The Rev. Dr. Bill Stroop, Rector
Like lots of people who lived in the country, when I was growing up, we went into town on Saturday to shop for weekly provisions. On Thursday my mother, General Mom, would pour over the grocery ads and map out a campaign. We would begin at Safeway, downtown, and then go to Market Basket across the street. Over the next several hours we would visit three or four more grocery stores, as well as Wards, Sears, PayLess, the Coast to Coast store, J.C. Penny, Newberry’s and the Woolworth store.
One time when I was about four or five, I was determined to carry some groceries back to the car myself. As we walked between the parked cars, I turned one way, and unknowing, my parents turned the other. Moving between the cars, and struggling to see through the stalk of celery protruding from the sack, I suddenly realized that our Desoto was not where it was supposed to be. I turned around, and discovered I was alone. I was lost. Really not tall enough to look over the hoods and trunks of the cars, I dropped the sack of groceries, and began yelling for my parents. I ran up and down the rows of cars. I was terrified. But after what seemed like forever, I heard my Dad’s voice calling my name. And then I saw his shoes under a car. We moved toward each other, and he hugged me. Then he wanted me to crawl under cars to retrieve the canned goods that had rolled everywhere.
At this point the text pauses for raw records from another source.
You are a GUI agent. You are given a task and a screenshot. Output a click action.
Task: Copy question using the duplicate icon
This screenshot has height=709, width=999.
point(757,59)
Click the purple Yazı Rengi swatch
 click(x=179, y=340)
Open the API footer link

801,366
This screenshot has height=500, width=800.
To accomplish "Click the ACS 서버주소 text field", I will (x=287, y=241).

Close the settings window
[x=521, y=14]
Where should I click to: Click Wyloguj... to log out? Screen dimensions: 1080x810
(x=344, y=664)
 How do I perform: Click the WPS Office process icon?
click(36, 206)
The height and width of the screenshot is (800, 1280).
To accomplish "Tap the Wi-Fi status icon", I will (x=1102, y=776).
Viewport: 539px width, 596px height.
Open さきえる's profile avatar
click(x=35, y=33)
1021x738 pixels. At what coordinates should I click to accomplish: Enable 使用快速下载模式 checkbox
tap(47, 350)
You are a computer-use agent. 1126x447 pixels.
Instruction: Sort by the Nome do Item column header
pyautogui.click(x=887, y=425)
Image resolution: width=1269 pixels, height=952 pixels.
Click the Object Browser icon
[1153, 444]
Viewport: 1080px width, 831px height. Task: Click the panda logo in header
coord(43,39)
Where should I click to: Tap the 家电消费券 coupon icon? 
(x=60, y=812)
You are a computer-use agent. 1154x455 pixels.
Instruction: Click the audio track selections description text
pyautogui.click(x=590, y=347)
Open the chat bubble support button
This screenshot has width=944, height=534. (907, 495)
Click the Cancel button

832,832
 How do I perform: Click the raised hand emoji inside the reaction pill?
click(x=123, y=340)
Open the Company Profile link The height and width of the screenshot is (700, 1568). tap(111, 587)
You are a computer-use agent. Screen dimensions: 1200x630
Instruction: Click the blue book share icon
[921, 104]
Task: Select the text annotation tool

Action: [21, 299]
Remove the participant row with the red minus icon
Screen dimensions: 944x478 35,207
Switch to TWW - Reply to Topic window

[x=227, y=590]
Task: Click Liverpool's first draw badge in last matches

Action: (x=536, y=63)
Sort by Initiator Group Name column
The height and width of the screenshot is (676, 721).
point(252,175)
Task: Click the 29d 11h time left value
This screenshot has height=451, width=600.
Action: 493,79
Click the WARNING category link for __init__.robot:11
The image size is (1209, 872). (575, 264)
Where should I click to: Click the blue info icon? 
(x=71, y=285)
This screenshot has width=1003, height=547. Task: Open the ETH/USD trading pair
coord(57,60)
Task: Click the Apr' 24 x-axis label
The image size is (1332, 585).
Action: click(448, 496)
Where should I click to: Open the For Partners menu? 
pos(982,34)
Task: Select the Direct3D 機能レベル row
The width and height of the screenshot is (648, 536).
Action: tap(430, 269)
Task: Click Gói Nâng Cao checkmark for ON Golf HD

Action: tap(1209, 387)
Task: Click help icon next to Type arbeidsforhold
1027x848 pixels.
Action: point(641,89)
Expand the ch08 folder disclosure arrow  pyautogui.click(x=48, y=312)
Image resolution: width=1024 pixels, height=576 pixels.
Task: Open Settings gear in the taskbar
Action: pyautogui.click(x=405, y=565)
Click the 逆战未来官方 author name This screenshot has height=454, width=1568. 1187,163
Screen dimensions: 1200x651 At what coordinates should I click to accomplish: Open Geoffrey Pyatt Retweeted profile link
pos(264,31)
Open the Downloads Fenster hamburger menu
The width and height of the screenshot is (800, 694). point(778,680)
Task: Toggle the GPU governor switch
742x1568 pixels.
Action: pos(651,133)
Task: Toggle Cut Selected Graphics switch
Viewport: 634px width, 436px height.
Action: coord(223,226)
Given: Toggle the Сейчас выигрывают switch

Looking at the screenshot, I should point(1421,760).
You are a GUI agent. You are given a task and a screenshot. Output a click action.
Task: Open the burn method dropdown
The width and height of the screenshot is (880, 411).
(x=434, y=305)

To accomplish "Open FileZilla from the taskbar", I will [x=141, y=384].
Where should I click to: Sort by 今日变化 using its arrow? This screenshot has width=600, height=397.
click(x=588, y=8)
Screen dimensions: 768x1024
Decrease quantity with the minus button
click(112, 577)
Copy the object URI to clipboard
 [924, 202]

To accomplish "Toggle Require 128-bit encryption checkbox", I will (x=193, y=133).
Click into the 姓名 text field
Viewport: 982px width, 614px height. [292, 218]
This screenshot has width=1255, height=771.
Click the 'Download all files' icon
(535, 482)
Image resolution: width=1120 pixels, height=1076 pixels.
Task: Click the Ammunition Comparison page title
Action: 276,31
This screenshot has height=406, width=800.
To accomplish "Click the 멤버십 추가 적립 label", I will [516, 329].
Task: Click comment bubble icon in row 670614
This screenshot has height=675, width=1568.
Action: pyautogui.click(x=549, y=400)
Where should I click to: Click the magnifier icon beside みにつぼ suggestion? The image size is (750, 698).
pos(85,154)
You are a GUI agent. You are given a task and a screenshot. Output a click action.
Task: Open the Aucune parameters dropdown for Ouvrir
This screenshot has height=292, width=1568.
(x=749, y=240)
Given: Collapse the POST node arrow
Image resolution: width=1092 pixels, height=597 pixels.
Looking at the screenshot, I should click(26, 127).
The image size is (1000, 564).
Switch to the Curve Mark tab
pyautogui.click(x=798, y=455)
Today we are in the gospel within the gospel, the fifteenth chapter of Luke. .
Luke sets the three stories of lostness – the parables of the lost sheep, the lost coin, and the lost son (the prodigal son) – right next to each other and frames them in the context of God seeking reconciliation. To Luke, Jesus represents a God who loves sinners.
To Christians today, these stories sound just like the Jesus we remember from childhood Sunday school. But these were radical in Jesus’ time.
Luke begins by telling us that all the tax collectors and sinners came to Jesus; that offended the Pharisees. This was because the Pharisees classified these people as lawless; they did not follow Torah. They were called the People of the Land, and the Pharisees erected a complete barrier between themselves and those people.[1] People of the Land were considered untrustworthy in matters of money and testimony, and could not be entrusted with secrets. ‘Good people’ were forbidden to host or to be the guest of a person of the land. “To marry a daughter to one of them was like exposing her bound and helpless to a lion.”[2] Luke’s Jesus, however, embraced these people openly, because Jesus regarded all people as equals. So it is not surprising that Luke put together three parables about equality.[3] ,[4]
When we hear these stories, or read the italicized headers about them in our Bibles, they often make reference to their negative quality: the lost sheep, not the found sheep; the lost coin, not the found coin; the prodigal son, not the loving father.[5] All of these stories speak about love and forgiveness, and they end in the common theme of joy and celebration; they speak of being found.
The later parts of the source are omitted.